Contests big and small

This is a follow up of sorts to the recent Project Gutenberg Project post, not in that it involves similar data or statistical techniques but in that both are part of a loose thread on the possible (and in some cases, inevitable) tranformative movements in statistics and research that are generating a lot of talk but perhaps not enough discussion.

Last time I had a post on how we might want to open big data. This time the focus is big contests. Things like the X-Prizes or proposals to offer awards for the development of new drugs. The qualifier 'big' is important; scale plays a significant role in the second half of the post and I'll get to some smaller contests then. For now though, let's consider big contests for huge organizations.

If you put aside reputational capital (which might be a big deal to a small start-up but which wouldn't have much impact on a big multinational), in order for contests to make sense, you're left with the following two inequalities:

Existing incentives < Cost of development

but

Existing incentives + (Prize * Probability of winning) > Cost of development + Uncertainty penalty

That's the picture for the competitors and it's hard to imagine them being satisfied that often.

What about the party offering the prize? For them, much of the benefit comes from the number of groups competing for the prize; presumably the quality of the winning entry should increase monotonically as you add competitors. Number of entries is, of course, inversely related to cost of development.
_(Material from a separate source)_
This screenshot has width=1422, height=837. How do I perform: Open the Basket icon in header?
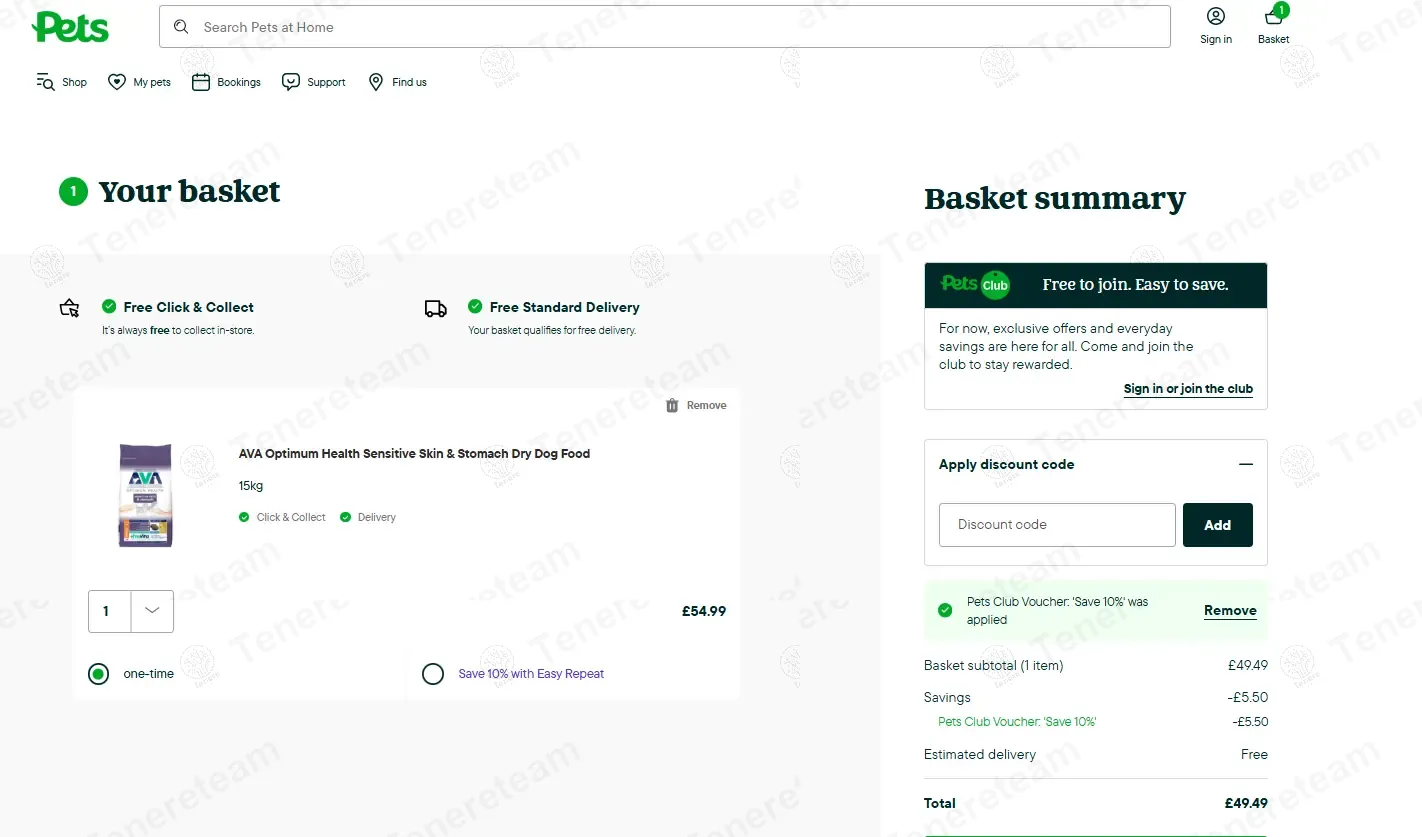coord(1273,17)
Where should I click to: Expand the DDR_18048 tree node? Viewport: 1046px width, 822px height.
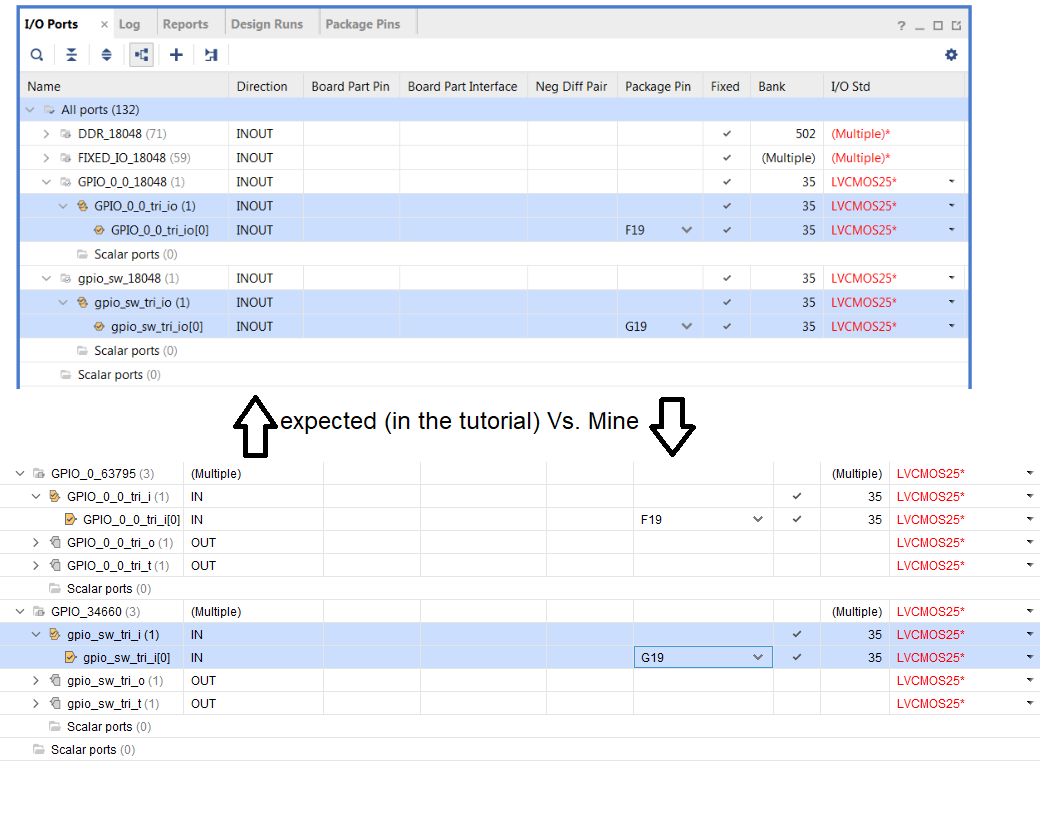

These contests have long had a special appeal for freshwater economists, but when you get past the open enrollment aspect, the process looks awfully bureaucratic. The competitions are driven by artificial criteria determined by a committee. What's more the criteria generally only have to be met once during a relatively short time frame rather than over the lifetime of the product. This produces a great incentive to cheat.

If you were to sit down and, given these factors, try to come up with the worst possible product to develop with a contest it would probably be in pharmaceuticals. Drug development has huge costs, is largely limited to a small pool of players and is highly vulnerable to fraud (fraud which comes with substantial social costs). Despite this drugs are one of the most frequently proposed applications of the contest model.

The various X-prizes are fortunately not vulnerable to fraud, but they are also poor choices for the contest model: massive projects (though, with the exception of the tricorder, not necessarily that ambitious from a technological standpoint) requiring huge start-up costs that can be undertaken by only a handful of competitors (think dozens instead of hundreds).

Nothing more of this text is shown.